I have to admit this week's theme is kind of humorous. Lots of times I have two things that I really want to share with you and they fit together and then I do a little digging for the third. Other times I know exactly what the three things will be. Well this week I knew I wanted to keep doing stuff that would be fun for Christmas. I also had one of the ideas picked out. The other two though were kind of floating out there.

I finally decided on three things that I really wanted to share with you that I thought were cute and super fun to make for the holidays. The one thing that they all have in common is that they involve Christmas M&Ms. So yup you guessed it. Its Christmas M&M week.

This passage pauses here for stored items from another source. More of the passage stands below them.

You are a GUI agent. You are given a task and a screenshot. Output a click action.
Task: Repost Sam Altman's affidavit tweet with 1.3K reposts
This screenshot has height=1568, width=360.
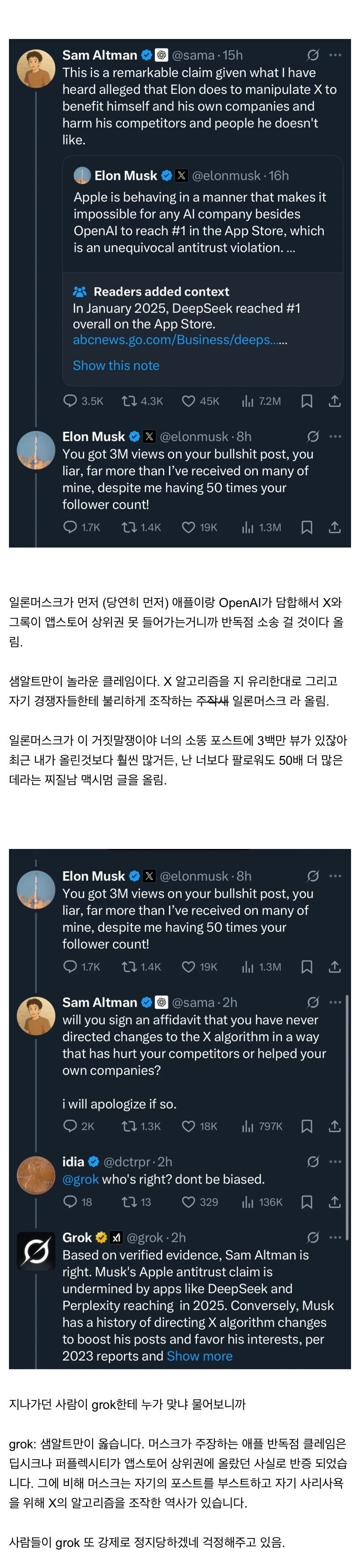(x=129, y=1126)
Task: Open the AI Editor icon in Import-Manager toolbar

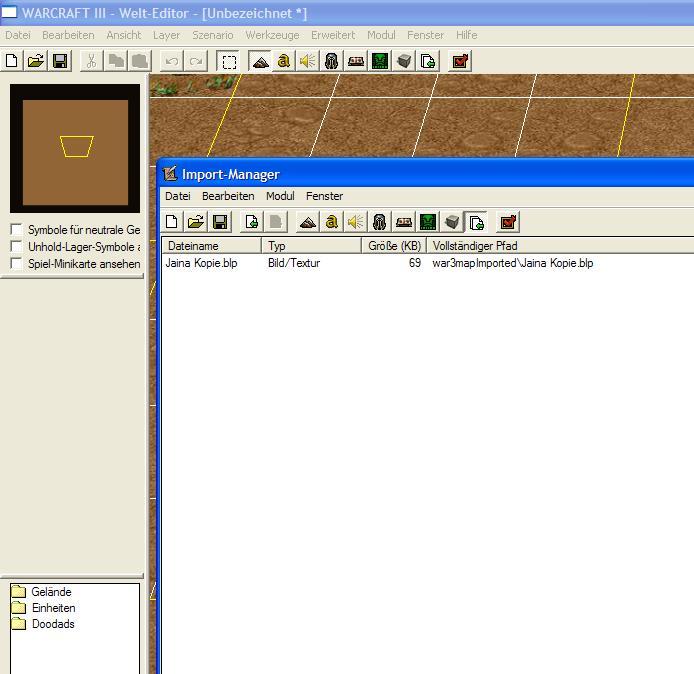Action: point(428,222)
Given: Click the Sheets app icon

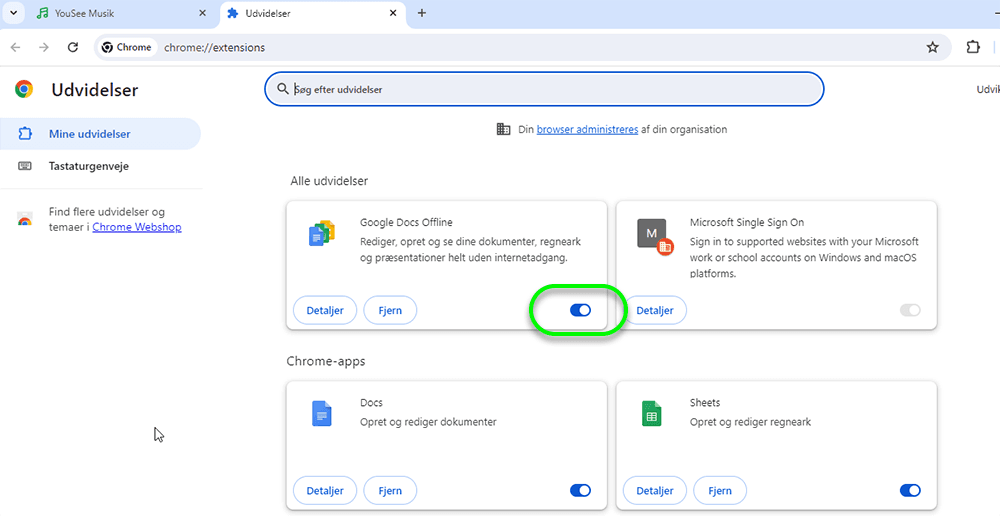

Now that I had my theme I needed to get supplies to make the last two posts. We ventured to Walmart yesterday to get our Xmas Cards and to get the supplies I needed. You will never guess what, they were out of Christmas M&Ms. They had lots of flavored ones (gingerbread, mint, etc). However they didn't have the traditional red and green M&Ms. So since these were the M&Ms I needed in my head... I had to make poor Jim drive us slipping and sliding to another store that luckily had them.

These Nutter Deer are too cute. They are almost to cute to eat in my opinion. We have a cookie n cake event at our church today.  After which we are going to see the Best Christmas Pageant ever at the local theater. I think that everyone will love these guys :) They are relatively easy to make, but I have to warn you I had some issues with attaching the antlers. I had to support the newly attached antlers with another cookie till it dried. So I had a whole assembly line going. I ended up doing 4 rotated the plat did 4 more and then the original ones were secure enough to move.

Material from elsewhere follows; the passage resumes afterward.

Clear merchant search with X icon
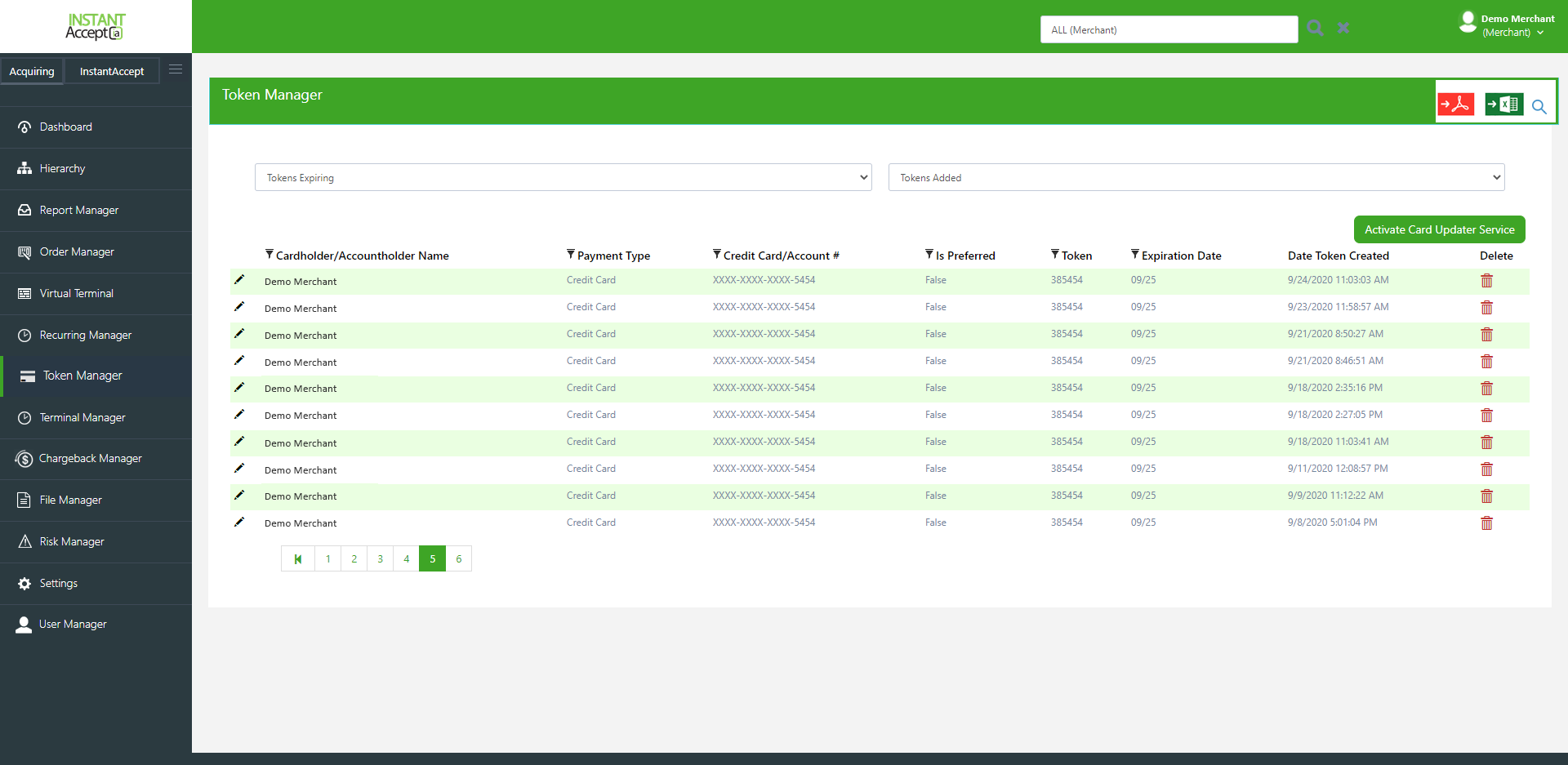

I used green for the eyes, because yes I had to have Christmas M&Ms. You could do brown or blue for the eyes as well. Maybe yellow or orange if you wanted alien reindeer. I also thought that it may be cute to do some brown M&M noses so that they are all not Rudolph. Just a thought.


1 pkg Nutter Butter Sandwich cookies
1 pkg Christmas M&Ms
40 square pretzels broken in half
1 cup powdered sugar
1 Tbsp corn syrup
1.5 Tbsp milk + additional as needed

Start out by making the glaze that you will use to attach the M&Ms and pretzels. Put the powdered sugar, corn syrup and milk into a small bowl. Mix with a spoon until everything is well combined. Test the constinency of the glaze. You want it to be pliable enough to work with but not runny. If it is to thick add more milk, until you get the texture needed. If too runny add more powdered sugar. Its easier to add more milk than powdered sugar so go conservative on the milk.

Take a nutter butter and place it on a plate. Take an M&M and add some glaze on the back of it and attach to the Nutter Butter. Do this for the eyes and nose. Then take a knife and add a small amount of glaze to the top of the cookie and attache the pretzels for antlers.

The glaze holding the antlers may need a few minutes to set before you move the cookie. Continue until all cookies are decorated.

Eat and Enjoy!

The glaze recipe was adapted from King Arthur Flour.